Glossary Term

Data Exfiltration

“Data exfiltration” is the unauthorized movement of data. It can also be referred to as data theft, data extrusion, data exportation, data leakage, and data exfil.

What is Data Exfiltration?

Data exfiltration is a technique used by malicious actors to target, copy, and transfer sensitive data. Data exfiltration can be done remotely or manually and can be extremely difficult to detect given it often resembles business-justified (or “normal”) network traffic. Common targets include financial records, customer information, and intellectual property/trade secrets.

Unfortunately, an attacker does not need to use particularly advanced tools to infiltrate a network, exfiltrate data, and not get caught; this is true for both advanced persistent threat (APT) groups as well as less sophisticated threat actors, and especially true for malicious insiders.
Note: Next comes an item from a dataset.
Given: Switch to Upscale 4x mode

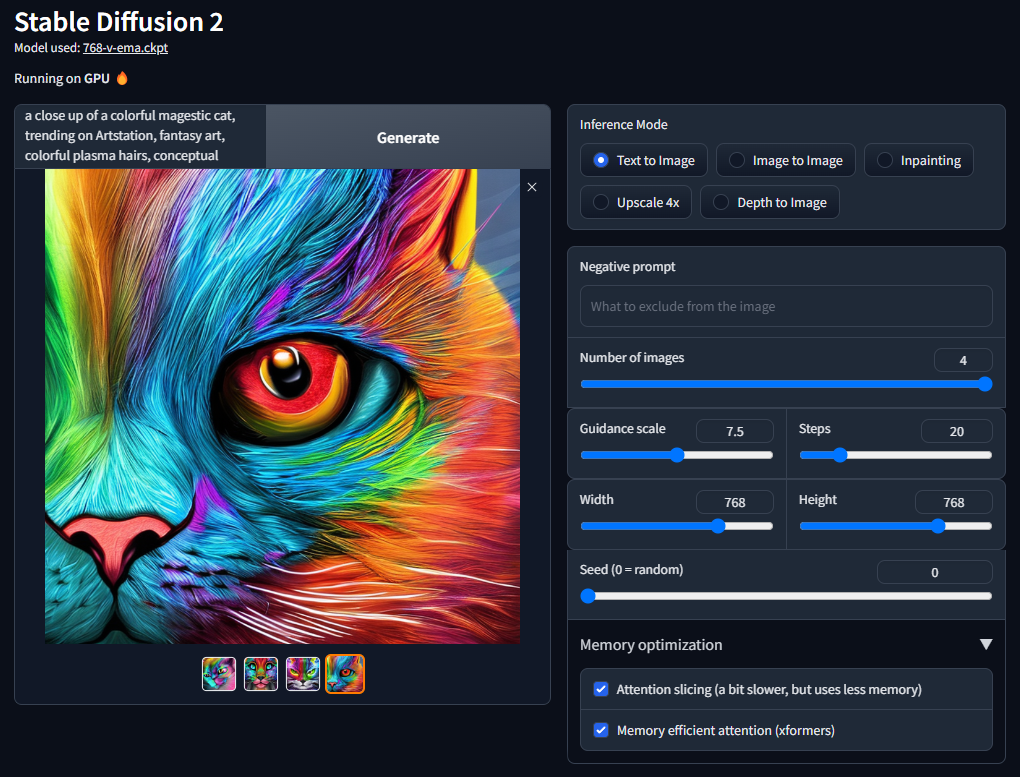Looking at the screenshot, I should click(636, 202).
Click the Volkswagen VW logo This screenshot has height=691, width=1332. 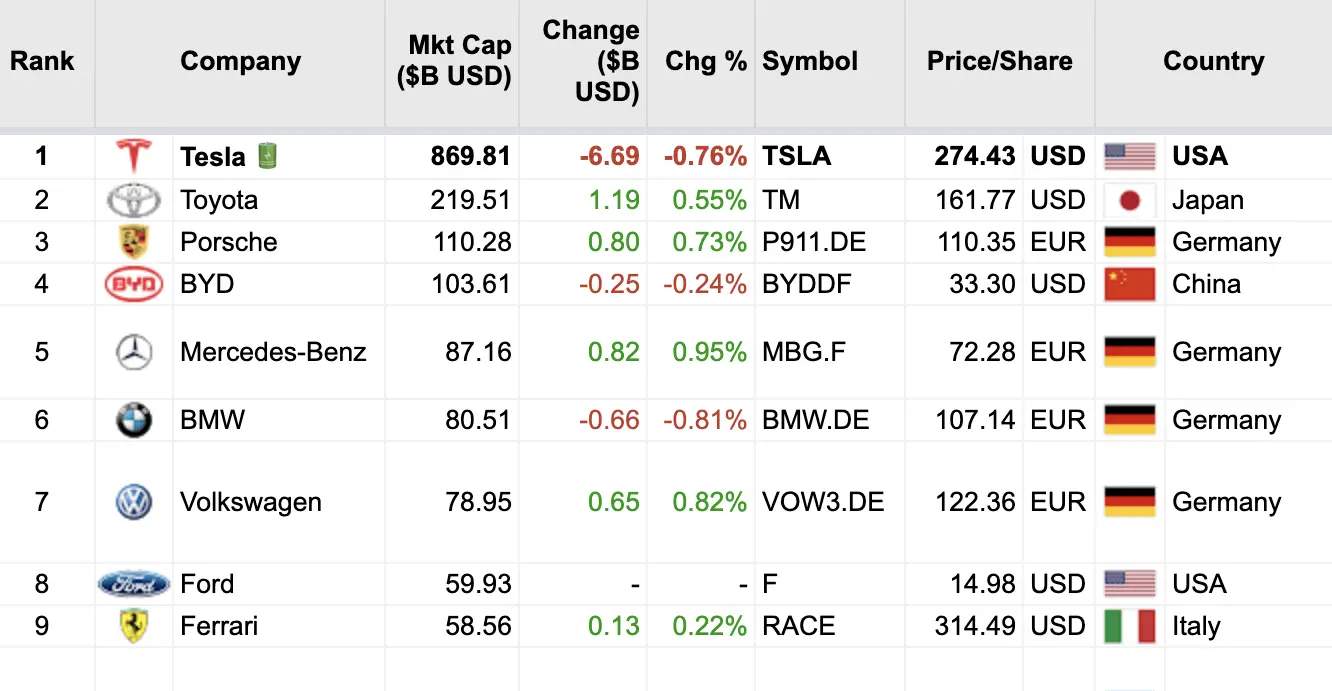tap(133, 502)
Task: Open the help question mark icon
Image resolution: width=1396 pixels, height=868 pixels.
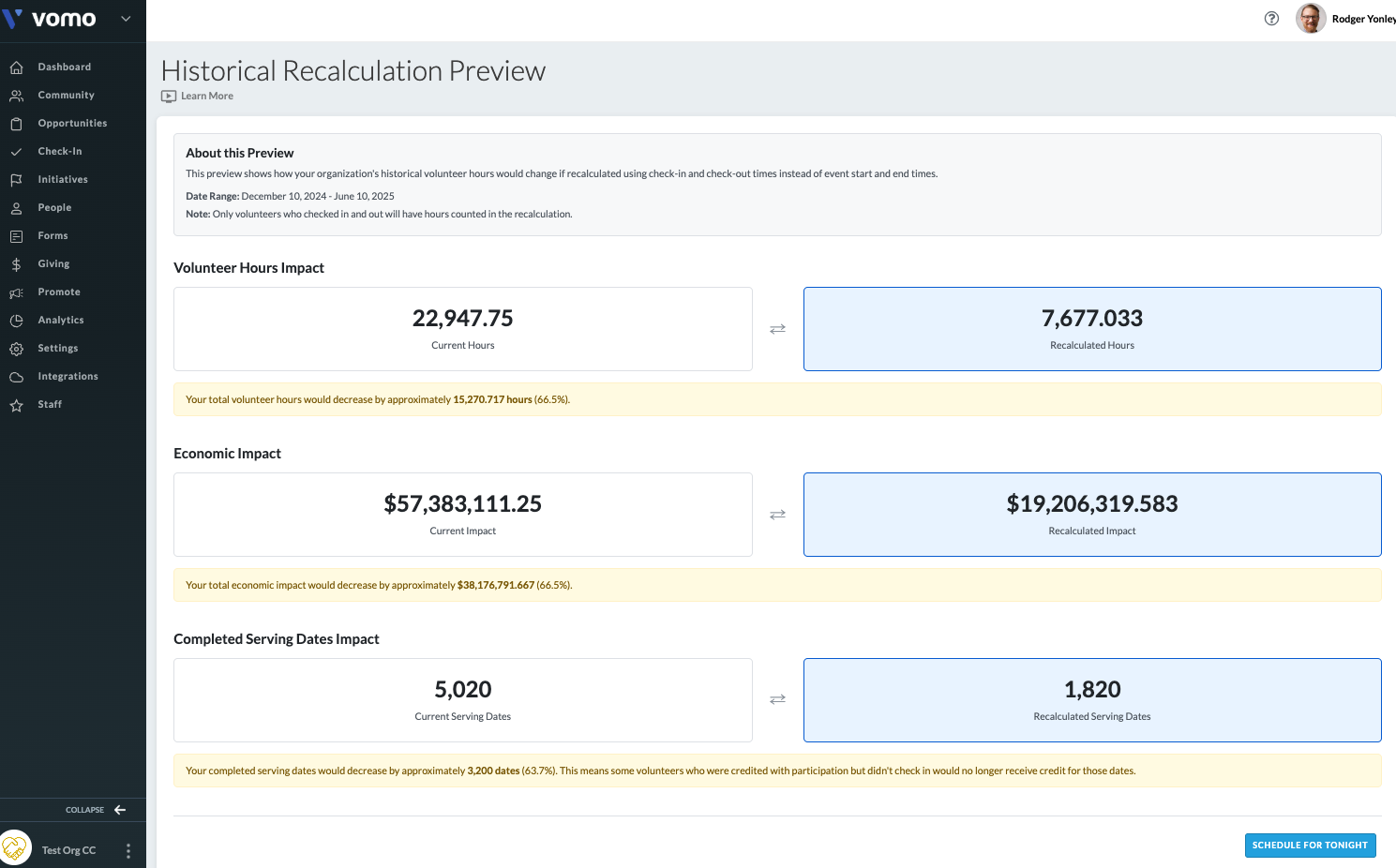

Detecting Data Exfiltration

Monitor legitimate business tools

Attackers are evolving to techniques that rely on tools that already exist within the environment, such as remote access tools (RATs). While many RATs can be used legitimately, these tools are often designed to actively bypass network controls, obscuring which parties are communicating, when, and how. This means that security teams must now detect malicious intent that blends with business-justified activity, a task that is both tedious and challenging for most analysts. This ability to fly under the radar is attractive to malicious insiders and outside attackers alike who are interested in exfiltrating data.

Monitor encrypted traffic

While the network has historically been a valuable source of insight that enabled effective detection and response, it has become increasingly opaque as more of the data on the network is encrypted. For security teams, this means losing visibility into this powerful data source, just as attackers use techniques like encryption to evade traditional detection methods.

Knowing is half the battle when it comes to identifying and stopping data exfiltration attempts. When a major bulk of traffic is encrypted, TLS fingerprinting can be used to identify what applications might be on the network. TLS fingerprinting uses the metadata in the TLS traffic, which isn’t encrypted, to inform security teams about what kind of application may be the source of that traffic. This type of information is extremely useful in data exfiltration investigation. For instance, while a large upload from a browser may perhaps not be alarming, the same upload from Python might very much be so.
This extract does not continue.